[Stored items]

■ ■ ■ ■ ■ ■ ■

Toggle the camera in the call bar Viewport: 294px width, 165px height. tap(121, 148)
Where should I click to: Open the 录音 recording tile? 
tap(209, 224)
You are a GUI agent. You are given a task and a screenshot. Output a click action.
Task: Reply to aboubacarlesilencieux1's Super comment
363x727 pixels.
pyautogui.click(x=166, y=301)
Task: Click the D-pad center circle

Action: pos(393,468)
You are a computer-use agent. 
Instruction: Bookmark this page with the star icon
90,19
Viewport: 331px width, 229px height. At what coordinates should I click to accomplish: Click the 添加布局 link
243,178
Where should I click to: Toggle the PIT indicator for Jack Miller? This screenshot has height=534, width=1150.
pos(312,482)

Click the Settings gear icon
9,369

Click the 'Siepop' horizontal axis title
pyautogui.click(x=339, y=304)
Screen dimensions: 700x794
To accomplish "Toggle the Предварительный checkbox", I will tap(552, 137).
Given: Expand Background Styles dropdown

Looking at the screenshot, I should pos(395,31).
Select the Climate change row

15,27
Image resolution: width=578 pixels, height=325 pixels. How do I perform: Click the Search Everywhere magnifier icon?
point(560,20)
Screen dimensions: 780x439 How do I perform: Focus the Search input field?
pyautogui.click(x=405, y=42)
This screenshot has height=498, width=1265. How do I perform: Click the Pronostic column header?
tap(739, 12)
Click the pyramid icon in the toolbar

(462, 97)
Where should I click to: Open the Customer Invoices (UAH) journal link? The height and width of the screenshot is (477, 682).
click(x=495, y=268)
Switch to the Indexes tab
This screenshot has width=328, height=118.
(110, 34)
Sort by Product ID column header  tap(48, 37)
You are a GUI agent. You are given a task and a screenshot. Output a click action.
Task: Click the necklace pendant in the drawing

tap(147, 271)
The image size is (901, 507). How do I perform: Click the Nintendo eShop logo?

■ ■ ■ ■ ■ ■ ■

◆ EXERCISE OBJECTIVE
Please copy the lines in the records above between the one holding "Click the Settings gear icon" and the one holding "Sort by Product", inclusive, exactly and with no other line.

◆ SOLUTION TO THIS PROBLEM
Click the Settings gear icon
9,369

Click the 'Siepop' horizontal axis title
pyautogui.click(x=339, y=304)
Screen dimensions: 700x794
To accomplish "Toggle the Предварительный checkbox", I will tap(552, 137).
Given: Expand Background Styles dropdown

Looking at the screenshot, I should pos(395,31).
Select the Climate change row

15,27
Image resolution: width=578 pixels, height=325 pixels. How do I perform: Click the Search Everywhere magnifier icon?
point(560,20)
Screen dimensions: 780x439 How do I perform: Focus the Search input field?
pyautogui.click(x=405, y=42)
This screenshot has height=498, width=1265. How do I perform: Click the Pronostic column header?
tap(739, 12)
Click the pyramid icon in the toolbar

(462, 97)
Where should I click to: Open the Customer Invoices (UAH) journal link? The height and width of the screenshot is (477, 682).
click(x=495, y=268)
Switch to the Indexes tab
This screenshot has width=328, height=118.
(110, 34)
Sort by Product ID column header  tap(48, 37)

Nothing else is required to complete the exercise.